The International Maritime Organization has warned that dispatching warships to escort commercial shipping through the Strait of Hormuz is not a long‑term or sustainable response to rising security risks in the Gulf. IMO Secretary‑General Arsenio Domínguez told the Financial Times that naval escorts cannot “100 percent” guarantee safe passage and that the underlying dangers to merchant shipping would remain.
Domínguez also raised concern for crews trapped aboard vessels lingering in Gulf waters, and announced the IMO would convene a special council meeting in London on March 18–19 to discuss immediate and co‑ordinated measures for navigation and seafarer welfare. The IMO, the UN body responsible for maritime safety and preventing ship‑borne pollution, is focused on short‑term mitigation while warning against military solutions as a durable policy.
The warning comes as Washington’s push for a coalition to escort tankers through Hormuz has met a cool reception. U.S. President Donald Trump said he had received some “positive responses” from potential partners, but U.S. media reported no nation had committed warships; Trump has publicly complained that allies are not “returning favours.”
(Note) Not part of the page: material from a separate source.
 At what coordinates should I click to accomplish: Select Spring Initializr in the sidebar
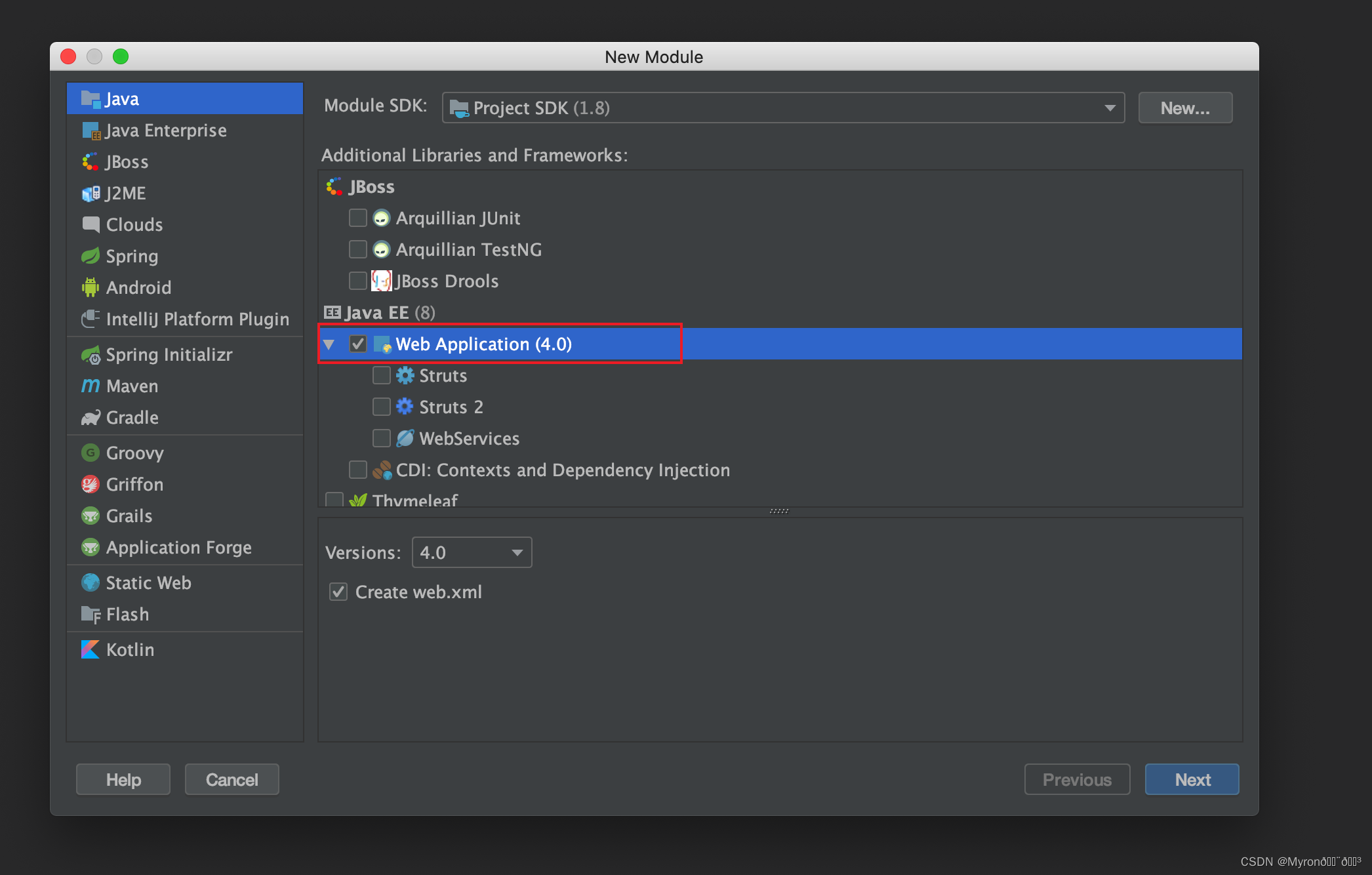[x=169, y=355]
The stakes are high: the Strait of Hormuz remains one of the world’s most important energy choke points. The U.S. Energy Information Administration estimates that roughly 20 million barrels per day of crude and petroleum products will pass the strait in 2025, underpinning nearly $600 billion in annual energy trade, and the International Energy Agency warned that current supply losses exceed those seen in the 1973 oil crisis.
Policy responses are stacking up beyond naval talk. The IEA agreed to release 400 million barrels from strategic reserves across 32 member states to calm markets, while industry faces increased insurance costs, navigational delays and the humanitarian problem of crew supplies. The IMO’s intervention signals a pivot toward seeking collective regulatory, humanitarian and commercial measures rather than an extended military deployment.